_Parts of the exercise_
(A) In the court ruling excerpt below, which section defined rape at the time of the alleged offending?
(B) Write the next part of the court ruling excerpt below, picking up after its final sentence.

_Excerpted passage_
# # # #
The central issue of this trial is that of credibility that is which witness or witnesses does one believe. The burden of proof is on the prosecution. The standard of proof that must be attained is that of beyond reasonable doubt. There is no obligation on the defendant to prove anything in fact as he was told he did not have to give evidence. Even in giving evidence he uplifts no burden to establish anything. There is no obligation for example on the defendant to prove any reason or cause why the complainant should have complained. The prosecution accept that on the issue of consent it’s their obligation to prove beyond reasonable doubt that particular point. The defence submission in summary was one it didn’t happen and secondly if it did happen she consented I find some difficulty with the second aspect of that approach.
What must be established is that the law was altered I am told by counsel in 2007 and that the law is different today as it was at the time of the alleged offending. No need for me to set out the examples of an attempt. But rape is defined under section 90 that was applicable at that time "any person has sexual intercourse with another person:-
(a) without that person’s consent; or
(b) with that person’s consent, the consent is obtained by force by means of threats or intimidation, fear or bodily harm".
# # # #
_Entries supplied_
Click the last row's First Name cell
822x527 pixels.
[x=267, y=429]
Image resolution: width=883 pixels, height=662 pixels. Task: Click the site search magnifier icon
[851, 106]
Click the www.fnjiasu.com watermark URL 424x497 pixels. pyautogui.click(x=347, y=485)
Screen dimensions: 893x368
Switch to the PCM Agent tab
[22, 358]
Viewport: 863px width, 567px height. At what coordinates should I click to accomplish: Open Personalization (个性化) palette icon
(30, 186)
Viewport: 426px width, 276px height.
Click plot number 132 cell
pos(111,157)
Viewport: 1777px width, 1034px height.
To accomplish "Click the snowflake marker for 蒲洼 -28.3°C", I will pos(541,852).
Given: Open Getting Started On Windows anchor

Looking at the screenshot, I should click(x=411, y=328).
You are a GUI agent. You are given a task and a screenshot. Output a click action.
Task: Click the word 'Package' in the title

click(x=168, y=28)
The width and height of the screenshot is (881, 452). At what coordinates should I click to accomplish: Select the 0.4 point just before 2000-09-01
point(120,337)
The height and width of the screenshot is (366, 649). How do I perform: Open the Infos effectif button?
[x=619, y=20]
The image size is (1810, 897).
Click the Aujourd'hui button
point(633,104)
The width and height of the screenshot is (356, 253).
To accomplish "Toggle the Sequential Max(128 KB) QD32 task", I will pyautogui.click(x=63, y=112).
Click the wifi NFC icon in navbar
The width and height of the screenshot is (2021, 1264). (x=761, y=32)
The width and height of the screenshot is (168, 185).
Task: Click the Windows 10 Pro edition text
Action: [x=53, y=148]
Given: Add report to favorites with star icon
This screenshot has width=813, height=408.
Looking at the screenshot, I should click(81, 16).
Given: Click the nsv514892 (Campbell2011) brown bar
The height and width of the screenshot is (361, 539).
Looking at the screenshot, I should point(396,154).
# # # #
_Expected results_
(A) Section 90.

(B)
And other matters that are refered to there. Section 91 is the punishment of rape the person committed rape and the penalty is imprisonment for life. Section 95 which I am told is the same as the current section deals with incest so that for the question of rape or sexual intercourse and of course it is complete upon penetration the evidence as to getting half way in, in my view is penetration but for the purposes of this trial that is the count that relates to an attempt. In respect of the incest there must be sexual intercourse between a parent and the child with the person charged that is Edward Timbolo knows of the relationship between the parties. The evidence of the complainant indicates that she’s a person of slight build the date of birth despite her giving evidence that she was born in 1992 on 17th August 1993. She gave evidence of the incorrect year but that it is accepted when the exhibit was put to her that that’s the correct date of birth in the birth certificate and Edward Timbolo accepted that he is the father.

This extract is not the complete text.